§ **AIM OF THE TASK**
Look through the material below and count the lines that hold "screenshot". Give that number by itself.

§ **RECORDS FOR PROCESSING**
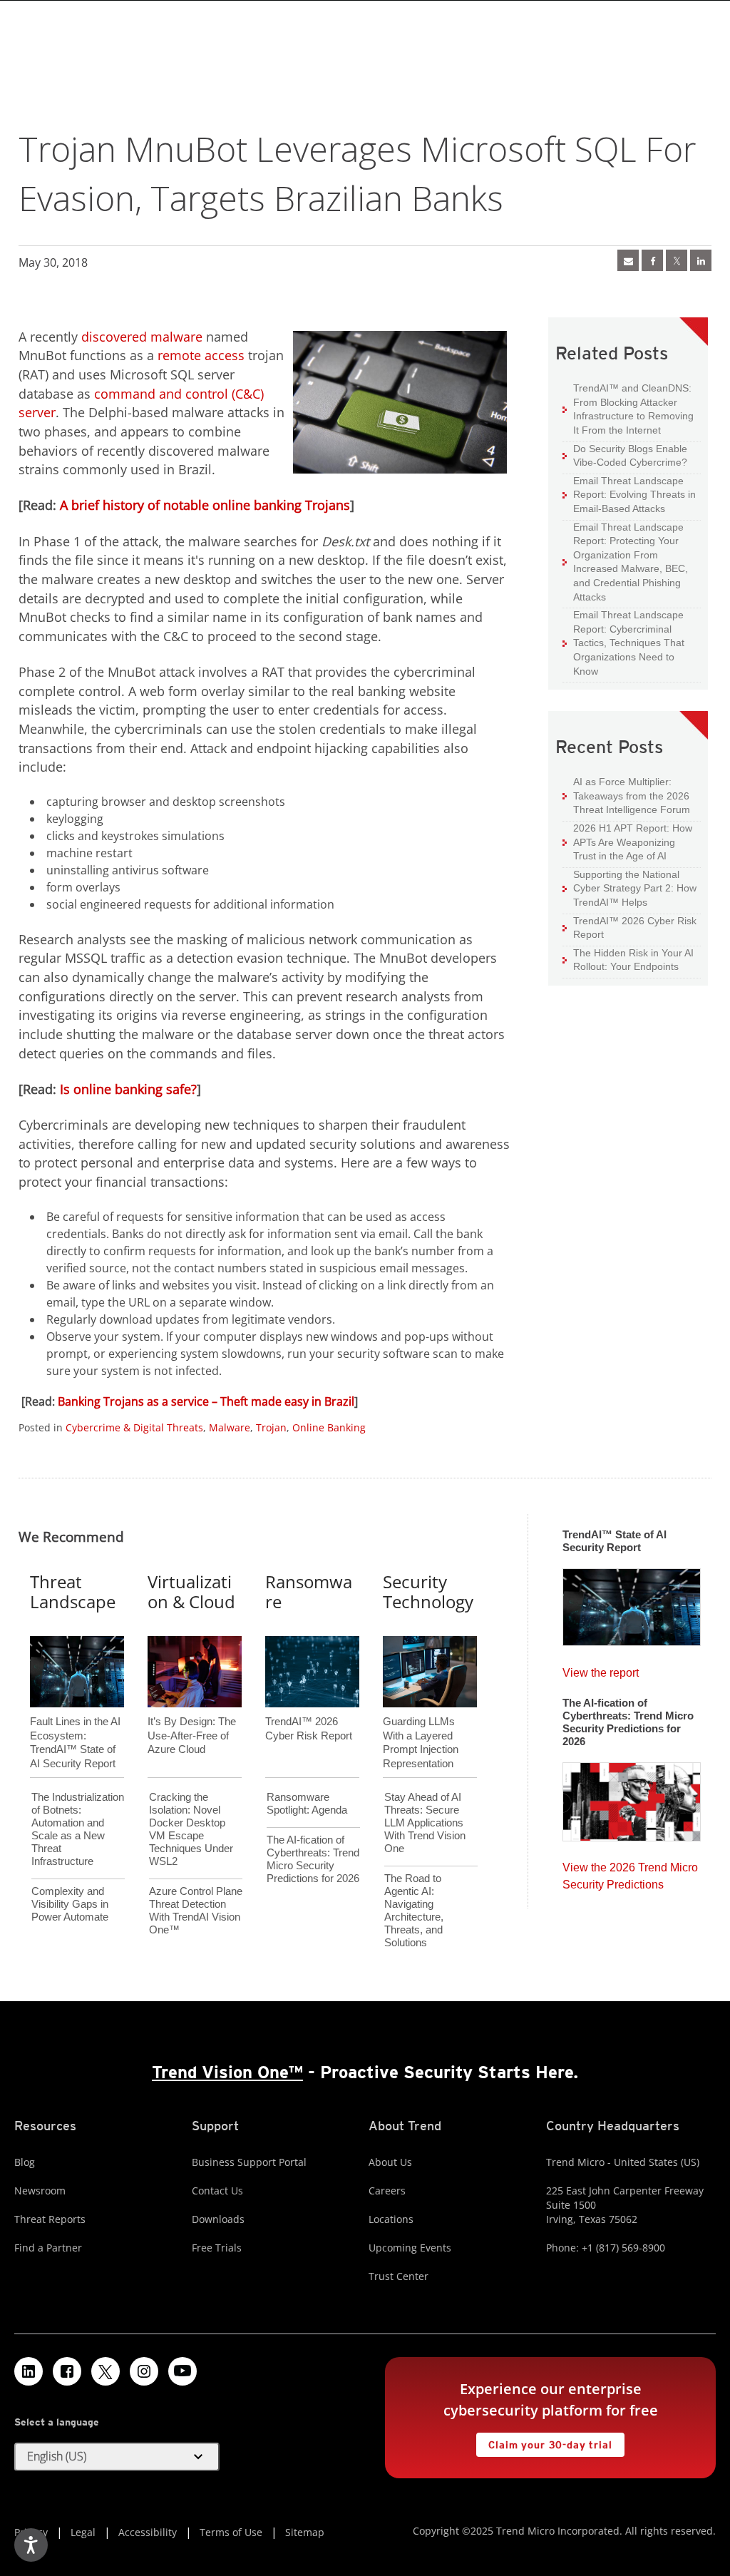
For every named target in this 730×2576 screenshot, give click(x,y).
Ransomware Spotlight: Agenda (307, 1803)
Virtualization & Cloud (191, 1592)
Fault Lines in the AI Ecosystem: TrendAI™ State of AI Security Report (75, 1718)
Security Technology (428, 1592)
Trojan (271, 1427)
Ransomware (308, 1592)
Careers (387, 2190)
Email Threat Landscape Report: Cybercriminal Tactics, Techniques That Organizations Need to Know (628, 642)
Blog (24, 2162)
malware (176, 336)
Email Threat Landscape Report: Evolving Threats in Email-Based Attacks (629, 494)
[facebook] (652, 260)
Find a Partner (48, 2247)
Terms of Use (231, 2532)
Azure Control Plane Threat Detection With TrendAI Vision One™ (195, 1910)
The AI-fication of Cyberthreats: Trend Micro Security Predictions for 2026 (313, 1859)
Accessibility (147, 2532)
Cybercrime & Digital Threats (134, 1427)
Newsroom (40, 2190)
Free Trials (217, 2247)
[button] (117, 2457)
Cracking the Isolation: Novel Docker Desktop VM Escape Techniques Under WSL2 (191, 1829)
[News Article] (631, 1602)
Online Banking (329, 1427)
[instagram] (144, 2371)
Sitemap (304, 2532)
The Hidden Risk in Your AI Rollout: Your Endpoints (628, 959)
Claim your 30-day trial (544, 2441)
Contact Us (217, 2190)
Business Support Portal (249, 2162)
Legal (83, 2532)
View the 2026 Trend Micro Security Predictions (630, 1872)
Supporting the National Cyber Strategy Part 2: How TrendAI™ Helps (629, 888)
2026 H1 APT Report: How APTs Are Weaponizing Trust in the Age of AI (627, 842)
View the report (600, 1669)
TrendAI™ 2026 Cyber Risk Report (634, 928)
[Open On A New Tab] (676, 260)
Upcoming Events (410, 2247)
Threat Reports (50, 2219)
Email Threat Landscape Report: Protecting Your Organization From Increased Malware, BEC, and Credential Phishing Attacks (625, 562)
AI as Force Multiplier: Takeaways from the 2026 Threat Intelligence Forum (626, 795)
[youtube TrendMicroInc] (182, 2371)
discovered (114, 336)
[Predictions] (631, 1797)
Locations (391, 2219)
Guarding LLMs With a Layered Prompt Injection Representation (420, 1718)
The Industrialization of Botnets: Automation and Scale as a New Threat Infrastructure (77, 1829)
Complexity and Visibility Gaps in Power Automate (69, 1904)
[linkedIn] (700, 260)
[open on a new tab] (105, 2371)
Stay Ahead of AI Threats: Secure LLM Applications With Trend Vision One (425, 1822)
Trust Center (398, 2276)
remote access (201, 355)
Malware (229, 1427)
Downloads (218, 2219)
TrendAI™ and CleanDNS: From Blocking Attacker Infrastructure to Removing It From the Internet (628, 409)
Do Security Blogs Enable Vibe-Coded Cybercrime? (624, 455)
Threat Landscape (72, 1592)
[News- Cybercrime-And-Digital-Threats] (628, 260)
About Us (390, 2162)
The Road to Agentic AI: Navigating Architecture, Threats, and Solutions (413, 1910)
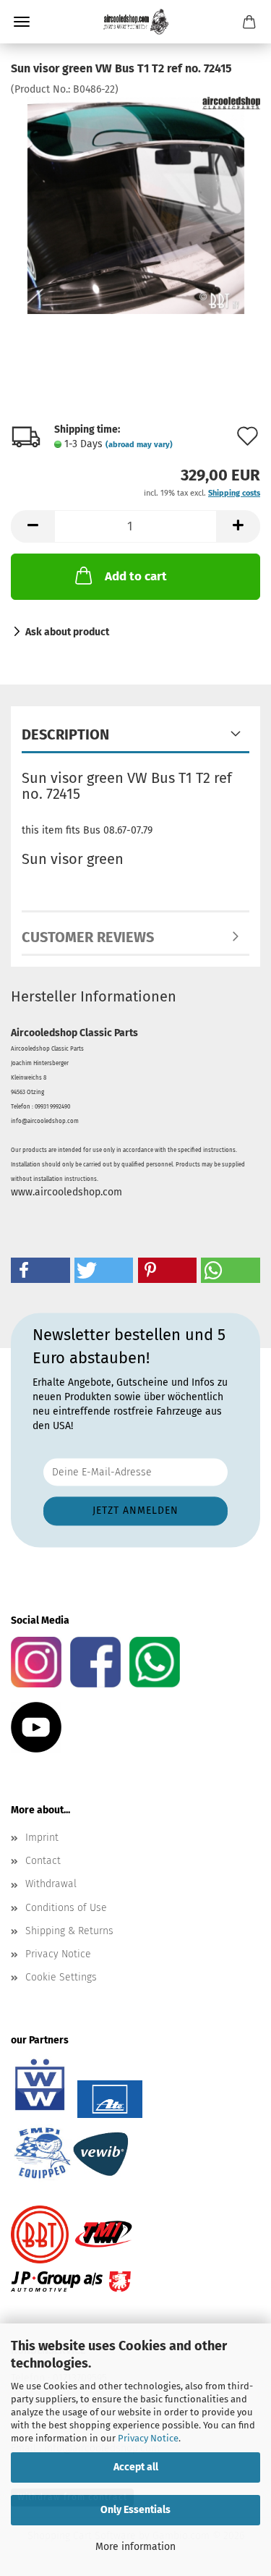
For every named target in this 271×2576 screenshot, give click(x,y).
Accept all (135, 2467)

§ **ANSWER SECTION**
2